山芽は更に嬉しそうな声を出しながら、キングナイトが伸ばしたその手にピースした自分の人差し指と中指を重ねた。かわいいかよ。…いや、そうじゃない。


「いや、靴。靴頂戴。」


「そう?はい、これ。」


山芽から靴を受け取る。伸ばした人差し指と中指で踵を掴み持ち上げる。そして靴底を天上に向けて窓の側の床に置いておく。多分帰る時も窓から出るだろう。


「やっぱ、服汚れてるじゃん。」


山芽の方を見ると、やはりと言うべきか。砂のような明るい茶色で服が少しだけ装飾されていた。


「あ、ほんとだ。着替えてくる。」


そう言って当たり前のようにタンスから着替えを取り出していた。…今度、袋単位で飴ちゃんを渡そう。


そう離れていく山芽とは入れ替わりで灰色の髪をした少年がコップを持ってきていた。


「お水。」


「お、ありがと。」


受け取りながら感謝の言葉を述べた。それに対し、灰色の少年は静かにうん、っと頷いた。


やさしい。気づかい完璧だ。きっと将来モテるだろう。


一息で水を飲み干し、ふぅーと息を吐き出す。更に一息ついたところで口を開いた。


「学校で事件とか起こっていないか?大丈夫か?」


彼もまた、国光小学校の一員。キングナイトは気になっていたことを聞いた。ちなみにこちらも小学6年生の後輩君、真葵だ。


小学校の親しい先生から助けてナイト君コールされていないので、よっぽどの問題児はいないと思うし、低学年に濃い奴がいた記憶が無いので大丈夫だとは思うが聞いておく。


もし、親しい人が虐められているならば、俺は突撃しなければならない。一定ラインを越えたクソガキがいるならば、親しい友に飛び火させないように、教育しなければならない。

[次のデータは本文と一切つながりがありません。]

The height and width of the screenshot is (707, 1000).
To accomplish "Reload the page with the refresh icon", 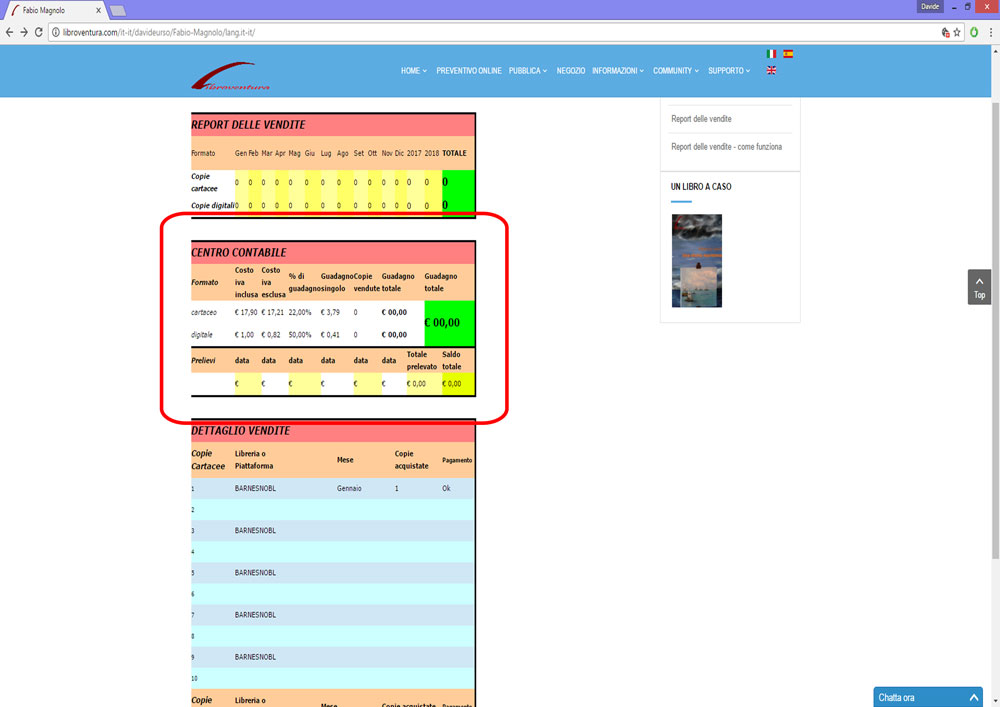I will [39, 32].
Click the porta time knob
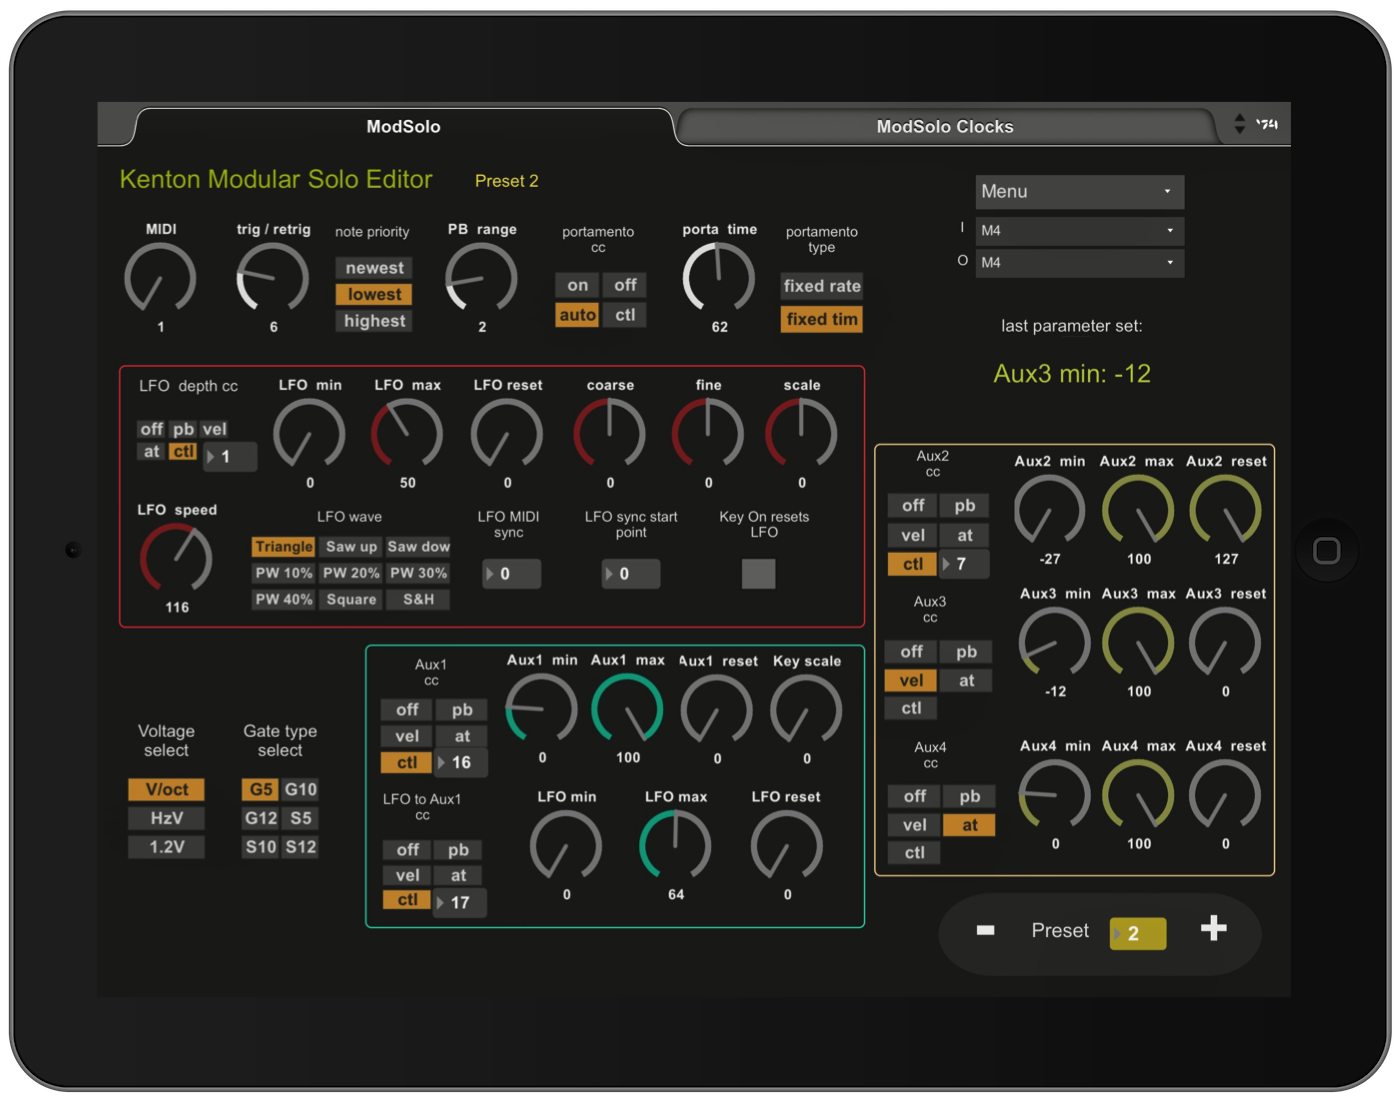Image resolution: width=1400 pixels, height=1102 pixels. pos(718,278)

「うーーん……昼休憩にやーくんが2階から飛び降りて先生と追いかけっこしたぐらいかな。」


そのやーくんとやらが誰かは知らないが、なかなかやるではないか。最近起こった問題がその程度ならば、問題ないだろう。


「あ、そうだ。」


突然、山芽が声を上げた。なんだ?と二人してそちらに視線を送ると、まだタンスを漁っていた。相変わらず漁りながらこちらを見て、少し甘えたような声で喋りだした。


「ナイト~~ご飯作ってくれない?」


「突然だな。」


「今日はまだ晩御飯食べてないんだ。真葵もナイトが作ったご飯食べたいよね?」


「うん、食べたい。」


その返事は少し、食い気味に答えられた。そんなに食べたいのか。


チラっと時計の方を見てみると、その針は9時を少し超えた位置にあった。